A few years ago, ELG got a call from the event coordinator for the Royal Family in Abu Dhabi, the United Arab Emirates-(UAE). The Royal Family was scouring the Web searching for new lighting effects for an upcoming party. They wanted lighting similar to what is done for the Academy Awards in Hollywood to create a memorable experience. The organizers were planning a bride’s wedding party and wanted creative lighting and decor to make it a really special event.
“At first we were not sure if this was a challenge we wanted to take on, but they insisted on our creative style of lighting to make the event a special affair. In the past three years, we have now been involved in 14 wedding parties and other social events in the Middle East region that included Saudi Arabia, UAE, and Lebanon.
“As an American supplier, working an event of this nature certainly has its challenges, but all our concerns were quickly resolved. Finding local suppliers for truss, basic lighting, sound equipment, electric power and labor to install was not a problem. Other suppliers were also brought in from around the world (Australia, India, Pakistan, Philippines, UK and France) and all spoke English. This was a worldwide collaboration. We shipped in only specialty lighting equipment and worked with a scenic décor company based in Beirut,” said Rudner.

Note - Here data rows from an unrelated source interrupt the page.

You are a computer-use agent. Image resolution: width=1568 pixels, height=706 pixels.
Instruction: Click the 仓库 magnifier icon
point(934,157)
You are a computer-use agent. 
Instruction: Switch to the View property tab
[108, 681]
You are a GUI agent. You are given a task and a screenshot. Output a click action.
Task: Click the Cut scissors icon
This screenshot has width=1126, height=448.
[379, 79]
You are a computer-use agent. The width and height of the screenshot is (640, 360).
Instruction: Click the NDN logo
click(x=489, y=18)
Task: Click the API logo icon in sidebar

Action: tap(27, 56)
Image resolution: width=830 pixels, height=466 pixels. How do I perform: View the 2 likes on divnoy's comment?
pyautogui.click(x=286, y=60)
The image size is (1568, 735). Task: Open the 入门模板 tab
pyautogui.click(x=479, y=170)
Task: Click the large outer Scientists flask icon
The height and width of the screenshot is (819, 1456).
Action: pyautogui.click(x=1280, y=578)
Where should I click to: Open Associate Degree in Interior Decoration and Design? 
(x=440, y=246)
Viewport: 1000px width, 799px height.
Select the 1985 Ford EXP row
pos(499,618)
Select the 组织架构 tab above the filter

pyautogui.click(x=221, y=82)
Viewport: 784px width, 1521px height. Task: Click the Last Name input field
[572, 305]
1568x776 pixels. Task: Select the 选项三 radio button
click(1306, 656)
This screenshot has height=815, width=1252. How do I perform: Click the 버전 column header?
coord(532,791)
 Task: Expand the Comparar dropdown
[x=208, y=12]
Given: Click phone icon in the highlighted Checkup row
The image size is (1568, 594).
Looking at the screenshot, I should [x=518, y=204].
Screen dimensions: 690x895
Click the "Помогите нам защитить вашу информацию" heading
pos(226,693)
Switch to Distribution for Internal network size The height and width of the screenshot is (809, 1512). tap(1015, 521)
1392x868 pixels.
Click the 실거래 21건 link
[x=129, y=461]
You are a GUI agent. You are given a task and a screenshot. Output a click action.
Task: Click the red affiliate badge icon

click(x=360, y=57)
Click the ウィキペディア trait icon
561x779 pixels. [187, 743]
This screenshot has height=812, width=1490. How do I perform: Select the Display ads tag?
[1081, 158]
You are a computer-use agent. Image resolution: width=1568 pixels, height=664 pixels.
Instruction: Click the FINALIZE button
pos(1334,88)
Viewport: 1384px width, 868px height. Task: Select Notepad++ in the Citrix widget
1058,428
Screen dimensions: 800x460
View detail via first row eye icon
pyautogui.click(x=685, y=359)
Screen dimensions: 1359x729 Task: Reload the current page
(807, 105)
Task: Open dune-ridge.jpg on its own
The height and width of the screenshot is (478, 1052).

Exhibit Lighting Group’s client knew just what effects they wanted to make this event magical. They stated that ELG lighting creativity, production know-how and attention to detail are why they requested ELG to be involved to create lighting effects and work in synch with other suppliers, and with the event’s required protocol.
Middle Eastern weddings will generally have a separate party – either a few weeks before or up to few weeks after the actual formal wedding – one for men and one for women. The party planned for women can be quite elaborate.
At the bride’s formal party, the woman remove their “Hijab” or “Burqa” (hair or head covering), and therefore, absolutely no men are permitted in the women’s party room. This includes any staff members as well, so the ELG running crew must only consist of woman. A live band is generally included as part of the program, but if the band has male musicians, then it is located in a separate room altogether and the sound is brought to the party via an audio sound system. As such, you will never see photos or videos of an actual wedding event; the pre-party event room is all that is ever photographed.
As the exposition industry continues to expand, so do other applications of the “specialty skills” we all acquire while serving the tradeshow marketplace. How might your company apply its skills differently to uncover a new marketplace?